極めて高度なマルウエア「Flame」を利用したサイバー攻撃が中東を中心に発生していると、複数の米英メディア(BBC、Wall Street Journal、Forbes、CNET News.com)が現地時間2012年5月28日に報じた。ロシアKaspersky Labの報告によると、「Flameはこれまで検出した中で最も複雑なマルウエアの1つ」という。
Kaspersky Labは、国連の電気通信専門機関(ITU)とともに別のマルウエアについて調査している段階でFlameによる攻撃を確認した。Flameはネットワークトラフィックの傍受、スクリーンショットの保存、音声通話の記録、キー入力の不正送信といった複数の機能を備える。
これまで攻撃を受けた件数は個人、企業、大学、政府機関のシステムなど600件を超え、イラン、イスラエル、スーダン、シリア、レバノン、サウジアラビア、エジプトなどの国で影響が報告されている。
Flame自体のサイズは20Mバイトで、産業制御システムを狙ったマルウエアとして有名な「Stuxnet」の20倍もあり、すべて分析するには数年かかる見通し。Kaspersky LabではStuxnetの分析に半年かかった。
Kaspersky Labは、Flameのサイズが大きいこと、非常に高度であることから、独立したサイバー犯罪集団の仕業ではなく、政府が背後にある可能性が高いと見ている。しかし攻撃発生源は特定できていない。
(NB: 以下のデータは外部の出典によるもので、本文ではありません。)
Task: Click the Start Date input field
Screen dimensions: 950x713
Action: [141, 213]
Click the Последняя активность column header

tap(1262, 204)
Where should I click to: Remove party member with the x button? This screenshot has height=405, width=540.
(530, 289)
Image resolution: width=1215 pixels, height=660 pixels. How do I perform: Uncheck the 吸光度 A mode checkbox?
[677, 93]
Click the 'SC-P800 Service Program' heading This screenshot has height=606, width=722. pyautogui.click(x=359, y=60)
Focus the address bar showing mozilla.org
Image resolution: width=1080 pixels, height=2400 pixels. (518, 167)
ハンガリーのセキュリティ研究機関Laboratory of Cryptography and System Security(CrySyS Lab)もKaspersky Labと同様に、Flameを政府主導のマルウエアだと考えている。
Kaspersky Labは2010年8月にFlameの最初の事例を確認しているが、CrySyS Labの見解ではFlame登場は2007年にさかのぼる。
Kaspersky Labによれば、Flameは主にUSBメモリーなどの外付けデバイスを介して感染する。システムに侵入するとマルウエア制御(C&C)サーバーと交信し、必要に応じて追加モジュールをダウンロードする。また同社は、Flameの一部コードが通常はゲームに使用される言語、LUAで記述されている点も特徴として挙げた。